Your task: What you return must match the records exactly, line for line.

----- Materials provided -----

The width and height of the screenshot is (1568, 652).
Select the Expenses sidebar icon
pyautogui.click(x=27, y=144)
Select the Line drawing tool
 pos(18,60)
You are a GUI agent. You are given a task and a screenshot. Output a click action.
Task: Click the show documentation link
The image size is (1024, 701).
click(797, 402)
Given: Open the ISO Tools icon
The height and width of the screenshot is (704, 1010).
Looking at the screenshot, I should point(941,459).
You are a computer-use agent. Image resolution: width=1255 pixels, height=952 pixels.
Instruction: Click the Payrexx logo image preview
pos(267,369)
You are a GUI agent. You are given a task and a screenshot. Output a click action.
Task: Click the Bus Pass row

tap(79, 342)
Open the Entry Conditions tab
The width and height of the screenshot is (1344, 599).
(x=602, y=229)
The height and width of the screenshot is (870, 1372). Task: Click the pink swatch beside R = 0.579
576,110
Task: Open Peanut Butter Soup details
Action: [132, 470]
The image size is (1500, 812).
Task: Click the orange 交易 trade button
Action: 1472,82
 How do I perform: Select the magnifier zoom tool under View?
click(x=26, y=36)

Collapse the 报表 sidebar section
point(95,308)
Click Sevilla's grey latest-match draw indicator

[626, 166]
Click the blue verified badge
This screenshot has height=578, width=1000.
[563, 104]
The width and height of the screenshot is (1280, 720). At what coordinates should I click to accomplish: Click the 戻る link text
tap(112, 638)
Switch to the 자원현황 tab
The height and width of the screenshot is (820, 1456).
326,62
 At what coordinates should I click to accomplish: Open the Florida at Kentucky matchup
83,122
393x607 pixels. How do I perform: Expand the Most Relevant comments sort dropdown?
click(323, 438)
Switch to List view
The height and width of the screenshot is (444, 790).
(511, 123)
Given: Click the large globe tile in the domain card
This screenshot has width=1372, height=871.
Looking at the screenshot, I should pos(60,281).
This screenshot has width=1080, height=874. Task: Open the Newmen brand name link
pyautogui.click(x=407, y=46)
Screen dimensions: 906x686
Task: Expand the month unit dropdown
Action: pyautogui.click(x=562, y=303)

-----

Written response:
The width and height of the screenshot is (1568, 652).
Select the Expenses sidebar icon
pyautogui.click(x=27, y=144)
Select the Line drawing tool
 pos(18,60)
You are a GUI agent. You are given a task and a screenshot. Output a click action.
Task: Click the show documentation link
The image size is (1024, 701).
click(797, 402)
Given: Open the ISO Tools icon
The height and width of the screenshot is (704, 1010).
Looking at the screenshot, I should point(941,459).
You are a computer-use agent. Image resolution: width=1255 pixels, height=952 pixels.
Instruction: Click the Payrexx logo image preview
pos(267,369)
You are a GUI agent. You are given a task and a screenshot. Output a click action.
Task: Click the Bus Pass row

tap(79, 342)
Open the Entry Conditions tab
The width and height of the screenshot is (1344, 599).
(x=602, y=229)
The height and width of the screenshot is (870, 1372). Task: Click the pink swatch beside R = 0.579
576,110
Task: Open Peanut Butter Soup details
Action: [132, 470]
The image size is (1500, 812).
Task: Click the orange 交易 trade button
Action: 1472,82
 How do I perform: Select the magnifier zoom tool under View?
click(x=26, y=36)

Collapse the 报表 sidebar section
point(95,308)
Click Sevilla's grey latest-match draw indicator

[626, 166]
Click the blue verified badge
This screenshot has height=578, width=1000.
[563, 104]
The width and height of the screenshot is (1280, 720). At what coordinates should I click to accomplish: Click the 戻る link text
tap(112, 638)
Switch to the 자원현황 tab
The height and width of the screenshot is (820, 1456).
326,62
 At what coordinates should I click to accomplish: Open the Florida at Kentucky matchup
83,122
393x607 pixels. How do I perform: Expand the Most Relevant comments sort dropdown?
click(323, 438)
Switch to List view
The height and width of the screenshot is (444, 790).
(511, 123)
Given: Click the large globe tile in the domain card
This screenshot has width=1372, height=871.
Looking at the screenshot, I should pos(60,281).
This screenshot has width=1080, height=874. Task: Open the Newmen brand name link
pyautogui.click(x=407, y=46)
Screen dimensions: 906x686
Task: Expand the month unit dropdown
Action: pyautogui.click(x=562, y=303)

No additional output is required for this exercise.